Concilier plaisir, satiété… et santé ?
Ces dernières années, le bien manger apparaît moins comme un impératif diététique, mais il reste un objet d’attention(3). On voit filtrer la volonté d’aller vers une cuisine que l’on fait soi-même, à partir de produits bruts et sains. Parallèlement, l’offre de « produits gourmands » s’affirme et s’élargit. Tout cela mis bout à bout, une nouvelle tendance se fait jour, où la qualité des produits et la valorisation gustative des aliments pourraient devenir plus importants que la simple recherche de l’équilibre alimentaire. Mais ces notions de plaisir et de qualité imprègnent plus fortement les catégories sociales les plus aisées et diplômées.

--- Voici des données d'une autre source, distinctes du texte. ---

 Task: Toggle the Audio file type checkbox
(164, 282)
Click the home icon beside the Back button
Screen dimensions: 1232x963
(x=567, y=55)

Se nourrir ne revêt donc évidemment pas le même sens pour tous. En particulier, on observe une certaine polarisation sociale dans les représentations de l’alimentation, qui est « avant tout une nécessité » pour une majorité d’ouvriers et de personnes disposant de moins de 1000euros nets par mois. Pour conclure, en matière d’éducation alimentaire, il s’agit d’adapter les messages de prévention aux besoins, attentes, pratiques et croyances des participants en adoptant la posture adéquate. Pour cela, il convient de prioriser les thèmes en plaçant les personnes au cœur des actions en veillant à ne pas (trop) se projeter personnellement. Au-delà des considérations pratiques et culturelles, face à différentes personnes en situation de précarité, les notions telles que : la convivialité, le plaisir de la dégustation, la notion de produits « de qualité », la valorisation de plats faits maison… sont à manier avec tact.
POUR ALLER PLUS LOIN
1. Cinquante ans de consommation alimentaire: une croissance modérée, mais de profonds changements. N° 1568 – octobre 2015- Brigitte Larochette et Joan Sanchez-Gonzalez, division Synthèses des biens et services, Insee Memento Alimentation, Agreste. édition 2015. (Ministère de l’agriculture, de l’agroalimentaire et de la forêt).
2. Les Français et leur alimentation, mars 2015 http://www.opinion-way.com
3. Le plaisir du cuisiné maison: pour le goût et la qualité. Thierry Mathé et Pascale Hébel. Crédoc, Consommation et modes de vie n° 275, mai 2015 et Cahier de recherche n° 316, décembre 2014.